Eslováquia 0-0 Inglaterra - Só deu Inglaterra no encontro (30 remates), mas a formação dos Três Leões não conseguiu sequer marcar um golo para segurar o 1.º lugar. Sturridge foi o primeiro a ameaçar, mas Pekarík negou-lhe o golo com um grande corte e logo a seguir foi Vardy a surgir isolado perante Kozácík, contudo não conseguiu levar a melhor sobre o guardião. À passagem da meia hora, numa das melhores jogadas do encontro, Lallana podia ter marcado, após passe de Clyne, mas fez o guarda-redes eslovaco brilhar. Até ao intervalo, Henderson foi o mais próximo de levar perigo, mas o remate foi bloqueado. No segundo tempo, Smalling quase ia oferecendo um golo a Mak, mas foi Clyne a quase marcar. Weiss teve no minuto seguinte um dos poucos remates perigosos da Eslováquia, mas o remate saiu à figura de Hart. Hogdson meteu a carne toda, com Rooney, Alli e Kane, e foi o médio do Tottenham a ter a melhor oportunidade do jogo, no entanto apareceu Skrtel para negar o golo. Até final, nota para um falhanço de Sturridge depois de um grande passe de Eric Dier. Destaques: Grande réplica dada por toda a defensiva da Eslováquia, em especial Skrtel e Kozácík que tiraram golos cantados aos ingleses, já na frente a equipa pouco se viu (Hamsik ainda foi dos que teve mais critério com bola). Do lado da Inglaterra, Clyne rendeu bem Walker e ofereceu imensa profundidade, assim como Dier, que se destacou a pautar o jogo inglês e ainda mostrou qualidade ao nível da visão de jogo.
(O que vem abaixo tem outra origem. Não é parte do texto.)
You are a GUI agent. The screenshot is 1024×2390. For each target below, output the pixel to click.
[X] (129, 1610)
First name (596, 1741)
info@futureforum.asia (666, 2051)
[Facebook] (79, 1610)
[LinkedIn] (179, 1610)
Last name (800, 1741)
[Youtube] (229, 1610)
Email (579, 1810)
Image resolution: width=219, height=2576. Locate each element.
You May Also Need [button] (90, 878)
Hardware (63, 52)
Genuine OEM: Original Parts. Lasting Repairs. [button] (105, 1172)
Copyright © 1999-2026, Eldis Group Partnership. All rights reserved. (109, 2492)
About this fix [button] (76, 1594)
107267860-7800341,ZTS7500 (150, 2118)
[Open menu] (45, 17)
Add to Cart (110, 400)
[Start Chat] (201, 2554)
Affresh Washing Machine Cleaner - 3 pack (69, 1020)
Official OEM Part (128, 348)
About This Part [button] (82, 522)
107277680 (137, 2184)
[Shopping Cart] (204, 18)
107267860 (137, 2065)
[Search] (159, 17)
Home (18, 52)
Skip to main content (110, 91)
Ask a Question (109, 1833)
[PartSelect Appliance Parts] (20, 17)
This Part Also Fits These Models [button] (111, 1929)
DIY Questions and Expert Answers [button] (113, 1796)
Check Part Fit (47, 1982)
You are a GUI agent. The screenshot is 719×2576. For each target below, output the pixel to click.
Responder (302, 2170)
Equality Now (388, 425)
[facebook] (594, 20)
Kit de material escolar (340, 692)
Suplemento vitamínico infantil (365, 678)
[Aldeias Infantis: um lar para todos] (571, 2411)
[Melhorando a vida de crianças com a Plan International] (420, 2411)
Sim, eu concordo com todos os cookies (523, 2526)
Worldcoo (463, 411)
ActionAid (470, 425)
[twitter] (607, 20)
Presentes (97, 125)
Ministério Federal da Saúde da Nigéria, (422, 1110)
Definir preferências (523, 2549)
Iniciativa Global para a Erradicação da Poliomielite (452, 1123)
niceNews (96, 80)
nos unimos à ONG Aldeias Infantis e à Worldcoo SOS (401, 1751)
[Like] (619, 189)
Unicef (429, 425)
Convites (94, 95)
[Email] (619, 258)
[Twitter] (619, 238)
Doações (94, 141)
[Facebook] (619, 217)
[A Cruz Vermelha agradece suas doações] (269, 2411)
Rússia 0-3 País de Gales (Ramsey 11', Taylor 20' e Bale 67') - Foram 3 mas até podiam ter sido 6 ou 7. Gales dominou por completo a Rússia e com a dupla Bale e Ramsey em destaque fartou-se de explorar as debilidades defensivas do rival, continuando a fazer história para o futebol do país Quanto à partida, Gales começou melhor, com Bale a ameaçar Akinfeev, e o bom início dos galeses havia de traduzir-se em golo logo aos 11': assistência de Joe Allen para Ramsey que, isolado, não falha e abre o marcador. Os russos simplesmente não pareciam estar em campo e 9 minutos depois  Bale isola Taylor que à 2ª amplia a vantagem para 2-0. O jogo estava meio "louco" e pouco depois Dzyuba aproveita um erro de Williams para se isolar mas permite a defesa de Hennessey. A facilidade do País de Gales em criar perigo saltava à vista (a Rússia defensivamente era um desastre) e em poucos minutos Vokes (após brilhante jogada de Bale) e Ramsey estiveram à beira do 3º, sendo que até ao intervalo o craque do Real voltou a estar perto do golo. No 2.º tempo, a tónica manteve-se, com os russos a deixarem hectares de espaço no seu meio-campo para as transições russas, e nomes como Allen, Ramsey e Bale ia aproveitando para destruir a defesa do russa, tendo Bale feito o 3º aos 67', numa finalização de classe. Até final, os russos limitaram-se a suplicar pelo fim do encontro, ao passo que os galeses ainda desperdiçaram algumas chances, tendo o resultado final sido mesmo um histórico 3-0. Destaques: O País de Gales voltou a aplicar a fórmula com que chegou até aqui: defesa sólida e contra-ataque rápido, e isso foi fatal para uma Rússia com um comportamento defensivo impróprio da elite (bastava tirar a bola da zona de pressão para haver imensos metros vazios). Os russos terão de melhorar muito (nos últimos anos só somaram desilusões) para deixar uma boa imagem no Mundial que organizarão, em 2018. Individualmente, o grande destaque vai para Bale, um dos destaques desta fase de grupos (melhor marcador até ao momento com 3 golos), que está a provar (se ainda alguém duvidava) que é um super-craque (até pela forma como carrega a equipa às costas), tendo fartado-se de desequilibrar, sendo que também Ramsey (forte no transporte e na leitura dos espaços) e Allen (critério no passe e capacidade física impressionante) merecem nota muito elevada.